In the presentation below, Dominik Muhs, Senior Security Engineer from ConsenSys Diligence, provides an in-depth analysis of the components that make up an oracle system. Dominik presents this talk on behalf of Shayan Eskandari, CTO of Ether Capital.
Below are some important concepts to note from his presentation.
What is an oracle?
An oracle is a piece of blockchain infrastructure that connects blockchains to real-world data. Oracles help to fetch and verify data from multiple external sources. This data is then delivered to smart contracts, allowing them to be executed based on off-chain data.
The Oracle Problem
Blockchains and smart contracts are useful and exciting because they are decentralized, immutable, and censorship-resistant. However, blockchains cannot transmit data to and from any external system. External data is required for almost all use cases of smart contracts. Some of these use cases include stablecoins, prediction markets, identity, randomness, decentralised exchanges (DEXs), dynamic non-fungible tokens (NFTs), and, of course, price feeds. Such systems would require confidence in the origin of the real-world data.
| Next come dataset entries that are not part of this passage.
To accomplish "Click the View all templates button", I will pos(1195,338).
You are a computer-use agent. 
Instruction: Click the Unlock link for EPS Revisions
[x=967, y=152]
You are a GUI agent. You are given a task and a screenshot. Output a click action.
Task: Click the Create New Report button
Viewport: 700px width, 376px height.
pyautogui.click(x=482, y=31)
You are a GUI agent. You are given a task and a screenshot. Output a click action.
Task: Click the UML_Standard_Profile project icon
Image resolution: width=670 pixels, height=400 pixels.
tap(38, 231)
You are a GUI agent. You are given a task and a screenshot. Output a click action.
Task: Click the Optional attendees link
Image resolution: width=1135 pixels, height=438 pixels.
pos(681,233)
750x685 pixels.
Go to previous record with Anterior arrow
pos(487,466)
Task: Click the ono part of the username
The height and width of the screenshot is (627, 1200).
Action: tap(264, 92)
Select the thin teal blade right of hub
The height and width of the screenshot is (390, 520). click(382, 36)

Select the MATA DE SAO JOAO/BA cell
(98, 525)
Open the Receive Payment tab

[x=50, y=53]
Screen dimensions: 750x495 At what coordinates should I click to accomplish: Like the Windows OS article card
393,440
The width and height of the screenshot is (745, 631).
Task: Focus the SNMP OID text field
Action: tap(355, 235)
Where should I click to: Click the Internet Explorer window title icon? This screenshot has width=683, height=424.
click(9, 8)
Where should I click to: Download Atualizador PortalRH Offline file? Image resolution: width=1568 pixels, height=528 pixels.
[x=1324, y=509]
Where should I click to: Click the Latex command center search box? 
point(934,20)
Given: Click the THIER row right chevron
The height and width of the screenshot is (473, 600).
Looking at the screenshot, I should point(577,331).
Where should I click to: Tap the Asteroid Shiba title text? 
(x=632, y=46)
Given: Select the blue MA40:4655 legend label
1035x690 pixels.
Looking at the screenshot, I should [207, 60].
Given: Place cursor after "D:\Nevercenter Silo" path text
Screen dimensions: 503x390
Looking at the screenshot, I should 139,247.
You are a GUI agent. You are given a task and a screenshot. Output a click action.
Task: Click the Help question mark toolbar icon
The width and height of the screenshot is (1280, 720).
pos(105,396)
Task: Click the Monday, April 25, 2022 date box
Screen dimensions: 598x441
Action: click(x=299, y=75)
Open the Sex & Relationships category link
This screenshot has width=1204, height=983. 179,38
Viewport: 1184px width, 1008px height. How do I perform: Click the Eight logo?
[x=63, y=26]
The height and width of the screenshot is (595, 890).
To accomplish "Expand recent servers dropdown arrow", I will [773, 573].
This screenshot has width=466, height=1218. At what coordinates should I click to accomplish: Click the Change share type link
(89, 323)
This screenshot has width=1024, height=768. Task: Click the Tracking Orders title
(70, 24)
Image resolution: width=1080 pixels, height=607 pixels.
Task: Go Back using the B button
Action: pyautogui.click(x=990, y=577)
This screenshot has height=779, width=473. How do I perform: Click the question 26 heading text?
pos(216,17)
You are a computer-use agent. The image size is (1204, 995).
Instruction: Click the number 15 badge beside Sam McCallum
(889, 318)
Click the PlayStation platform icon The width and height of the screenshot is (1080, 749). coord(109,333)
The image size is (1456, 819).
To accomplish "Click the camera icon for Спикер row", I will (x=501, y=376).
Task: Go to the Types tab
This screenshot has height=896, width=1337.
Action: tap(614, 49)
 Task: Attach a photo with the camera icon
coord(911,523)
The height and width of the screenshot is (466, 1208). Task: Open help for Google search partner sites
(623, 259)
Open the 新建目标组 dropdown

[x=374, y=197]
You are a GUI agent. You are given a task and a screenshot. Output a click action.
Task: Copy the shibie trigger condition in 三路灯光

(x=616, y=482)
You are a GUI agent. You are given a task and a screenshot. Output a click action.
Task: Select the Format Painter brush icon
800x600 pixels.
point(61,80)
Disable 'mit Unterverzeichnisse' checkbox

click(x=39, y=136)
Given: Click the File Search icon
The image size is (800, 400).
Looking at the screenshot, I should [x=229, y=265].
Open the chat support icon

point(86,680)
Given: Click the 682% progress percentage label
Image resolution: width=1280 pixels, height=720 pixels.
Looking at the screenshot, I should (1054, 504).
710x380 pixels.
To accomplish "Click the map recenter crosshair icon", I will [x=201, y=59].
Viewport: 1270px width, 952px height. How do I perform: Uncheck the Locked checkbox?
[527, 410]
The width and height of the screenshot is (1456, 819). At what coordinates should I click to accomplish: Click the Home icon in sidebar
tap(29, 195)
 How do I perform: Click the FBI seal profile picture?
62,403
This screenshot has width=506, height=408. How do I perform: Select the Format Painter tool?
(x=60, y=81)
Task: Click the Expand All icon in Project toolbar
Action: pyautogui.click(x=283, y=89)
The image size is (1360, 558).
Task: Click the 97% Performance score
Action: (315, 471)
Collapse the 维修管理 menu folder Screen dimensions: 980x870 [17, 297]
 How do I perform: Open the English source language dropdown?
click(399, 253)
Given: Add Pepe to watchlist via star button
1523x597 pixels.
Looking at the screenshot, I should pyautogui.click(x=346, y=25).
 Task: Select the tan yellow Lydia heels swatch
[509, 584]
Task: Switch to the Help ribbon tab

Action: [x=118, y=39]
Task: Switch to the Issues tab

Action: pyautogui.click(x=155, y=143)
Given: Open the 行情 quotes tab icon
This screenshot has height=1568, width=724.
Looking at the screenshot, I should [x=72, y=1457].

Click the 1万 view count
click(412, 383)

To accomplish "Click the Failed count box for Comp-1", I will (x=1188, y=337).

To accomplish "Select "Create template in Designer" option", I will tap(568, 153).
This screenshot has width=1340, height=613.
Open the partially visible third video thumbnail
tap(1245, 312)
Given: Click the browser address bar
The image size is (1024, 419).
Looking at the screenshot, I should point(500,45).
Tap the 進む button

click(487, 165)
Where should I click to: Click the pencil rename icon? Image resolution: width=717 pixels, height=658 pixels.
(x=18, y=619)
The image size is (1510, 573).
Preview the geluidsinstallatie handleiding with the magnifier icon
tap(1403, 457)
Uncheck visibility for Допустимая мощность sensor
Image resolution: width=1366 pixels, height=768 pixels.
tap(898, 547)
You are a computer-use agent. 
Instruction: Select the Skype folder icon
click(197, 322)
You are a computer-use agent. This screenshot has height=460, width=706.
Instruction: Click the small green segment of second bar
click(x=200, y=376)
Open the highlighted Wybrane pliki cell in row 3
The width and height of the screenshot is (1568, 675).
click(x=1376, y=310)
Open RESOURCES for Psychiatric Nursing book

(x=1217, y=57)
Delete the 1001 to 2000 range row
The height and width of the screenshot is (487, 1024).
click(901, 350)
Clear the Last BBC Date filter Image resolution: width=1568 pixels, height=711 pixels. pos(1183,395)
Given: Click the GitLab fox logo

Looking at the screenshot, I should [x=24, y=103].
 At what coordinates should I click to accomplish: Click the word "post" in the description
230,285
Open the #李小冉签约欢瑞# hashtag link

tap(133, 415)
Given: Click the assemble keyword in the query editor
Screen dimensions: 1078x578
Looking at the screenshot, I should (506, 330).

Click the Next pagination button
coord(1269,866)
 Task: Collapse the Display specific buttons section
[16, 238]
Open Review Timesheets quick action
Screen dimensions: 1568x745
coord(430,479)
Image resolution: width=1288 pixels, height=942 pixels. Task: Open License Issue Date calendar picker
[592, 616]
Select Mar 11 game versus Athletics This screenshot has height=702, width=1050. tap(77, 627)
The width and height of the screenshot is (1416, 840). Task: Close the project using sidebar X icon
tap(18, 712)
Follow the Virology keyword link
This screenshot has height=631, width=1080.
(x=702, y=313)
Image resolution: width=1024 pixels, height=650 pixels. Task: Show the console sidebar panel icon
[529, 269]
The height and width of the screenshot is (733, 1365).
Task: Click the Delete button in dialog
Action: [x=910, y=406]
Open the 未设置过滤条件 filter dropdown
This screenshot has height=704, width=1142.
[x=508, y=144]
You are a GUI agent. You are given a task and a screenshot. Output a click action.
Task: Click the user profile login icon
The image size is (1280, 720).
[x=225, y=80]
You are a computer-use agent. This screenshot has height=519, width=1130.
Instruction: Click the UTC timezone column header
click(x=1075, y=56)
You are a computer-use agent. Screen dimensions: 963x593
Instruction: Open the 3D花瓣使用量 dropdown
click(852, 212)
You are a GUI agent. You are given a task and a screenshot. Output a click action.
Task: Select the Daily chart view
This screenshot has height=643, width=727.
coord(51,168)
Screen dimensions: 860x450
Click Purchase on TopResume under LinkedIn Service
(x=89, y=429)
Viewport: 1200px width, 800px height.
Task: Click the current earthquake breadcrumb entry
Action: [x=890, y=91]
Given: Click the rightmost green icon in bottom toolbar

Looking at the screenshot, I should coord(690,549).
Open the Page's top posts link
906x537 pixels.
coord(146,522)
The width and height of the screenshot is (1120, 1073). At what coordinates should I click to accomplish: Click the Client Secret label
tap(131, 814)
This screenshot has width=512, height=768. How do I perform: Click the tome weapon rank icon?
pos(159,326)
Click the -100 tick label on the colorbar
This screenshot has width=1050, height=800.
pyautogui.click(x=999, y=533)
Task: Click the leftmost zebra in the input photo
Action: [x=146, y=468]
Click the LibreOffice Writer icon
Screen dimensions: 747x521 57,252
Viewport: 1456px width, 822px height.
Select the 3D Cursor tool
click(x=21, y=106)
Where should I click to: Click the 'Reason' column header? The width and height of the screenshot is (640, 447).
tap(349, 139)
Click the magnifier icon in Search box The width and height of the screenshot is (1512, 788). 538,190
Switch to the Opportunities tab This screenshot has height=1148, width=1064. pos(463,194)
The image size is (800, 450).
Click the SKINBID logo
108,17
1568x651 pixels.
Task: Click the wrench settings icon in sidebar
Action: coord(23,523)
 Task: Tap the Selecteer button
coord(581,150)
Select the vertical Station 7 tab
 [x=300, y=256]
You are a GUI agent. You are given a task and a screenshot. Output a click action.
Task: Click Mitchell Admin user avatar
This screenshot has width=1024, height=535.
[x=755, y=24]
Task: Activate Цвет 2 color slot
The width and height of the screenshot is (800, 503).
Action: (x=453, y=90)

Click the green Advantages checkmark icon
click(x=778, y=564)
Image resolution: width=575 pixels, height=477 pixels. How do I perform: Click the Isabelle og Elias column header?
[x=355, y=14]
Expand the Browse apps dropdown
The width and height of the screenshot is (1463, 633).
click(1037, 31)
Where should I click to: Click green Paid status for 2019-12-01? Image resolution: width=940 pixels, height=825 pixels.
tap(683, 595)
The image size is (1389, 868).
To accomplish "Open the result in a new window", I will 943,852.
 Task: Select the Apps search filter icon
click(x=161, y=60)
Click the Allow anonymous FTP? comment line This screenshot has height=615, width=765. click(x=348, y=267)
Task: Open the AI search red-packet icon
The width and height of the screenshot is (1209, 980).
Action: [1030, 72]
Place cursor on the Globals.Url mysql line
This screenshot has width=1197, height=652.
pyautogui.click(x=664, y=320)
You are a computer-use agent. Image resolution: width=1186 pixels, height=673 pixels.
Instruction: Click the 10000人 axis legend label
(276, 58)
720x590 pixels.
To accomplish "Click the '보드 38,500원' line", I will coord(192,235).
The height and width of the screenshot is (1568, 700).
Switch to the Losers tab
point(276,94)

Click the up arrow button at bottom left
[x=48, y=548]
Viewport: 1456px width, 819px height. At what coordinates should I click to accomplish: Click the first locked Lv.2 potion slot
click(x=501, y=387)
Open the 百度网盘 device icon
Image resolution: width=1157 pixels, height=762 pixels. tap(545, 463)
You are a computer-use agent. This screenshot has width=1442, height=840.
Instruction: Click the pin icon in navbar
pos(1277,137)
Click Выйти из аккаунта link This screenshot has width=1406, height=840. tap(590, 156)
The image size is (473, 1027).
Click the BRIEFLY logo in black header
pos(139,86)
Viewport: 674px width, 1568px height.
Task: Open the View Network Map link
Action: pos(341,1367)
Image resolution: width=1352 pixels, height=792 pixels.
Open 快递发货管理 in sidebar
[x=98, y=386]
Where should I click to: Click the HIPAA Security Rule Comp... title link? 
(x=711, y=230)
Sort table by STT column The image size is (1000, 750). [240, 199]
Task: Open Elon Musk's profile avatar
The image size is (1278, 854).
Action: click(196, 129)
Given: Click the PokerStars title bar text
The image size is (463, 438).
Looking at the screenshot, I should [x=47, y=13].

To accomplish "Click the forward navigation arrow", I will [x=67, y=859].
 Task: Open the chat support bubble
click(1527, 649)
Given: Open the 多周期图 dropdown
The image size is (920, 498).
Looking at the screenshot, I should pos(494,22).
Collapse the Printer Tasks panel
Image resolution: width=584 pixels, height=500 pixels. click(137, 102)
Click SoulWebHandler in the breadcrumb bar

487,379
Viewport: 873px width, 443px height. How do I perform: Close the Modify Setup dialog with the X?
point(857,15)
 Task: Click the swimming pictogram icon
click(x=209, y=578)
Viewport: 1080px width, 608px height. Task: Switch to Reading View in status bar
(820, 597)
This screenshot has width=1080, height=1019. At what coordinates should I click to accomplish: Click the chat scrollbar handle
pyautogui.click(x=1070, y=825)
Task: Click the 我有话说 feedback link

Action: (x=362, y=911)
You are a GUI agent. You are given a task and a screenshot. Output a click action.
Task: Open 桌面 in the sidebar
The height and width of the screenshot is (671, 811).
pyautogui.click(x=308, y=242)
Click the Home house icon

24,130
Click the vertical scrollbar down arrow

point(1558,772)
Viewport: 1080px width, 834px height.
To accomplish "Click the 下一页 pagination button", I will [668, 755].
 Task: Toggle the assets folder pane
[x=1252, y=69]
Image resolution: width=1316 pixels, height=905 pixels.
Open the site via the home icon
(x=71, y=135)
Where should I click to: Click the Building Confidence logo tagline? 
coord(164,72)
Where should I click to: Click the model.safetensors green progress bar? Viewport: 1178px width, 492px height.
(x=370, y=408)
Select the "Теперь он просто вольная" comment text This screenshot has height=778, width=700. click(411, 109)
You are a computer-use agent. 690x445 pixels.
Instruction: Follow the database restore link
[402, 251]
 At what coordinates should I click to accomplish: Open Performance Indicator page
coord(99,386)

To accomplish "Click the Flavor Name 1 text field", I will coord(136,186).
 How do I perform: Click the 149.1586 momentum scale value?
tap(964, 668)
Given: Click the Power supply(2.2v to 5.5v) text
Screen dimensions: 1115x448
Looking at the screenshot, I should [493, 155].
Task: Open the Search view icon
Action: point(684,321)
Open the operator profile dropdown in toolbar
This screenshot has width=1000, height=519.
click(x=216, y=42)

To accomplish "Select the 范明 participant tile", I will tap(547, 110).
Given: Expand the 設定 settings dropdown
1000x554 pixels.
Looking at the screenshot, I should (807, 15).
At the same time, a blockchain’s isolation and resulting inability to connect with real-world data is the exact quality that also gives it its security. The oracle problem can thus be defined as the conflict arising from the trustless execution of smart contracts and a blockchain’s overreliance on third-party oracles for external data. If oracles are centralised or corruptible, they become a single point of failure, potentially defeating the entire purpose of blockchain and smart contract technology.
Oracle’s Modular Workflow
Prior to writing the research paper, “SoK: Oracles from the Ground Truth to Market Manipulation”, Shayan and his colleagues came across the oracle problem while attempting to build a decentralised derivatives market as an academic exercise. Decentralized derivative markets are peer-to-peer marketplaces where derivatives are traded. In traditional finance, derivatives are contracts (or securities) that derive their value from a chosen asset’s performance. Some common types of derivatives include futures, options, and bonds. DeFi derivatives differ from their traditional counterparts in that they do not require a broker or a third party to ensure the contract is fulfilled. Instead, the terms can be programmed into smart contracts and automatically settled on-chain once the conditions have been met. Some examples of decentralized derivative markets include Synthetix, dYdX, and Vega Protocol.
The main purpose of the paper is to divide smart contract oracle systems into separate parts or “modules”. Studying each module individually makes it much easier to analyse oracle design principles, possible attacks, and ways they can be mitigated. The modules are as follows:
- Ground Truth
- Data Sources
- Data Feeders
- Selection of Data Feeders
- Dispute Phase
Ground Truth – The first challenge of oracle design starts with a philosophical question: What is the truth? Is the truth subjective or objective?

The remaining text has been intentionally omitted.